**Excerpted passage**

#####

# Movie Recommendation System

1. Retrieve data from online movie database.
    * Each movie has a unique IMDb ID (begin with tt) and each crew member has a NM Id.
    * Besides movie information, select a group of top reviewers and get their raking on movies in database.
        - Each user has a unique UR Id on IMDb.
2. Create a recommendation system that allows users to like or dislike several movies and tries to recommend movies for them.

Useful information about a movie:
- ID：tt1375666
  * `https://www.imdb.com/title/tt1375666/`
- Name: Inception
  * `#title-overview-widget > div.vital > div.title_block > div > div.titleBar > div.title_wrapper > h1`
- Duration: 148 min
  * `#title-overview-widget > div.vital > div.title_block > div > div.titleBar > div.title_wrapper > div > time`
- MPAA: PG-13
  * `#title-overview-widget > div.vital > div.title_block > div > div.titleBar > div.title_wrapper > div`
- Genres: Action，Adventure，Sci-fi
  * `#title-overview-widget > div.vital > div.title_block > div > div.titleBar > div.title_wrapper > div > a:nth-child(4)`
  * `#title-overview-widget > div.vital > div.title_block > div > div.titleBar > div.title_wrapper > div > a:nth-child(5)`
  * `#title-overview-widget > div.vital > div.title_block > div > div.titleBar > div.title_wrapper > div > a:nth-child(6)`
- Release Year: 2010
  * `#titleYear > a`
- Rating：8.8
  * `#title-overview-widget > div.vital > div.title_block > div > div.ratings_wrapper > div.imdbRating > div.ratingValue > strong > span`
- Rating Count: 1,870,457
  * `#title-overview-widget > div.vital > div.title_block > div > div.ratings_wrapper > div.imdbRating > a > span`
- Male Rating: 8.8
  * https://www.imdb.com/title/tt1375666/ratings
  * `#main > section > div > table:nth-child(14) > tbody > tr:nth-child(3) > td:nth-child(2) > div.bigcell`
- Female Ratings: 8.6
  * https://www.imdb.com/title/tt1375666/ratings
  * `#main > section > div > table:nth-child(14) > tbody > tr:nth-child(4) > td:nth-child(2) > div.bigcell`
- 18-29 Ratings: 9.0
  * https://www.imdb.com/title/tt1375666/ratings
  * `#main > section > div > table:nth-child(14) > tbody > tr:nth-child(2) > td:nth-child(4) > div.bigcell`
- 10 stars rating ratio
  * https://www.imdb.com/title/tt1375666/ratings
  * `#main > section > div > table:nth-child(7) > tbody > tr:nth-child(2) > td:nth-child(2) > div.allText > div`
- 1 star rating ratio
  * https://www.imdb.com/title/tt1375666/ratings
  * `#main > section > div > table:nth-child(7) > tbody > tr:nth-child(11) > td:nth-child(2) > div.allText > div`
- Director: Christopher Nolan
  * `#title-overview-widget > div.plot_summary_wrapper > div.plot_summary > div:nth-child(2)`
    * `#title-overview-widget > div.plot_summary_wrapper > div.plot_summary > div:nth-child(2) > a`
- Writer: Christopher Nolan
  * `#title-overview-widget > div.plot_summary_wrapper > div.plot_summary > div:nth-child(3)`
    * `#title-overview-widget > div.plot_summary_wrapper > div.plot_summary > div:nth-child(3) > a`
- Stars: Lenoardo DiCaprio, Joseph Gordon-Levitt, Ellen Page
  * `#title-overview-widget > div.plot_summary_wrapper > div.plot_summary > div:nth-child(4)`
    * `#title-overview-widget > div.plot_summary_wrapper > div.plot_summary > div:nth-child(4) > a:nth-child(2)`
    * `#title-overview-widget > div.plot_summary_wrapper > div.plot_summary > div:nth-child(4) > a:nth-child(3)`
    * `#title-overview-widget > div.plot_summary_wrapper > div.plot_summary > div:nth-child(4) > a:nth-child(4)`
- Metascore: 74
  * `#title-overview-widget > div.plot_summary_wrapper > div.titleReviewBar > div:nth-child(1) > a > div > span`
- Keywords: dream, subconscious, ambiguous ending, thief, psycho thriller
  * `#titleStoryLine > div:nth-child(6)`
    * `#titleStoryLine > div:nth-child(6) > a:nth-child(2) > span`
    * `#titleStoryLine > div:nth-child(6) > a:nth-child(4) > span`
    * etc.

#####

**Dataset**
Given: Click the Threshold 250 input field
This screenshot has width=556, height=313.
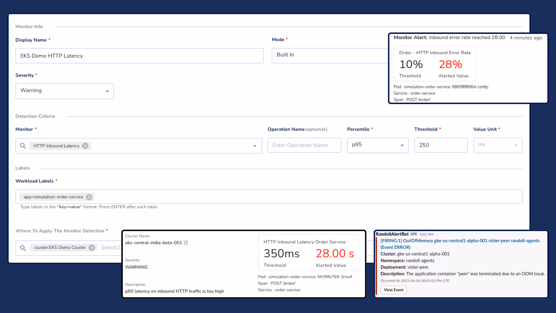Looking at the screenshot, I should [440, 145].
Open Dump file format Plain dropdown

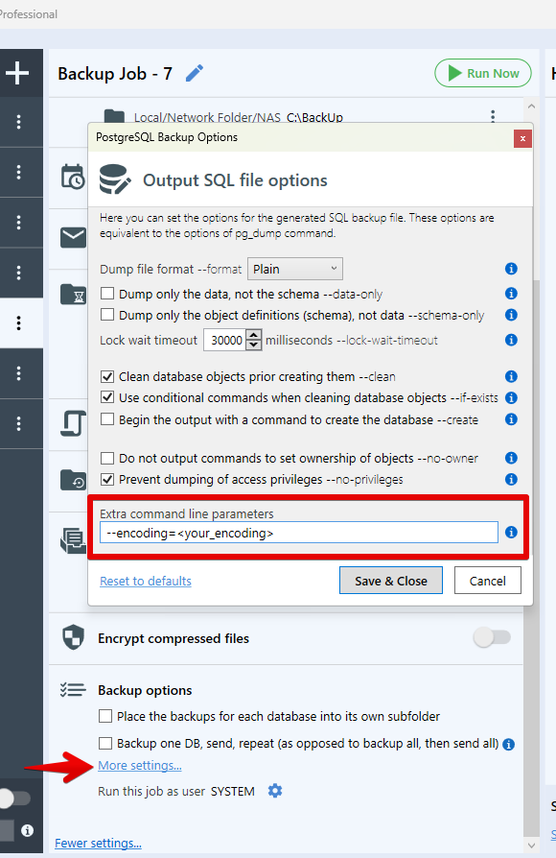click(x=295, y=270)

#####

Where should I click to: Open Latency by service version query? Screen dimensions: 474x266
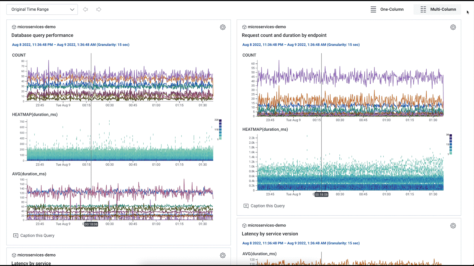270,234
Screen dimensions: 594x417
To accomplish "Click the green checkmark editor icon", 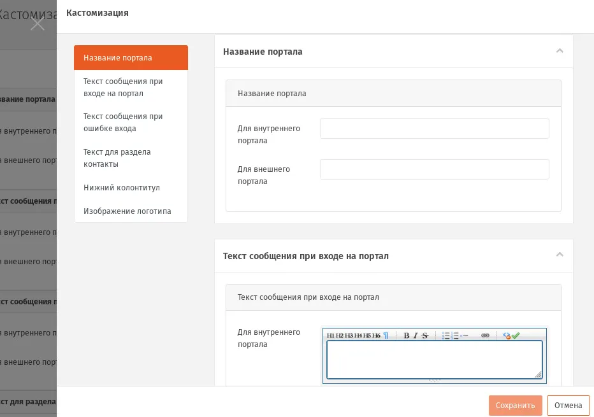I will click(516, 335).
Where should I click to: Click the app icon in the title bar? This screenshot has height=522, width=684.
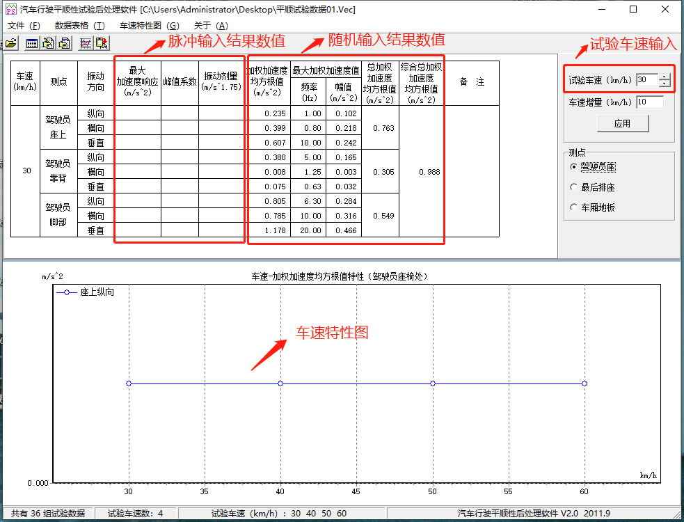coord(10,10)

#####

**Required tasks**
[A] In the movie recommendation notes, what prefix does every IMDb movie ID begin with?
[B] Retype the movie recommendation notes between "1. Retrieve data" and "movies for them.", inclusive.
[C] Continue the movie recommendation notes from the point where they stop.

**Task-by-task answers**
[A] Every IMDb movie ID begins with "tt".

[B]
1. Retrieve data from online movie database.
    * Each movie has a unique IMDb ID (begin with tt) and each crew member has a NM Id.
    * Besides movie information, select a group of top reviewers and get their raking on movies in database.
        - Each user has a unique UR Id on IMDb.
2. Create a recommendation system that allows users to like or dislike several movies and tries to recommend movies for them.

[C]
- Taglines: Your mind is the scene of the crime
  * `#titleStoryLine > div:nth-child(8)`         
- Production: WB
  * `#titleDetails > div:nth-child(19) > a:nth-child(2)`
- Worldwide Gross: \$829,895,144
  * `#titleDetails > div:nth-child(15)`
- Budget: \$160,000,000
  * `#titleDetails > div:nth-child(12)`


In [1]:
from requests_html import HTMLSession
import re
session = HTMLSession()

In [2]:
class Movie:
    def getId(self, url):
        s = re.search(r'tt\d+', url)
        return s.group()
    def getNameYear(self, r):
        sel = '#title-overview-widget > div.vital > div.title_block > div > div.titleBar > div.title_wrapper > h1'
        s = r.html.find(sel, first=True).text
        year = re.search(r'\(\d+\)', s).group().strip("()")
        name = re.sub(r'\(\d+\)', "", s).strip()
        return name, year
    def getRateTimeGenre(self, r):
        sel = '#title-overview-widget > div.vital > div.title_block > div > div.titleBar > div.title_wrapper > div'
        s = r.html.find(sel, first=True).text
        s = s.split('|')
        rate = s[0].strip()
        duration = s[1].strip()
        genre = s[2].strip()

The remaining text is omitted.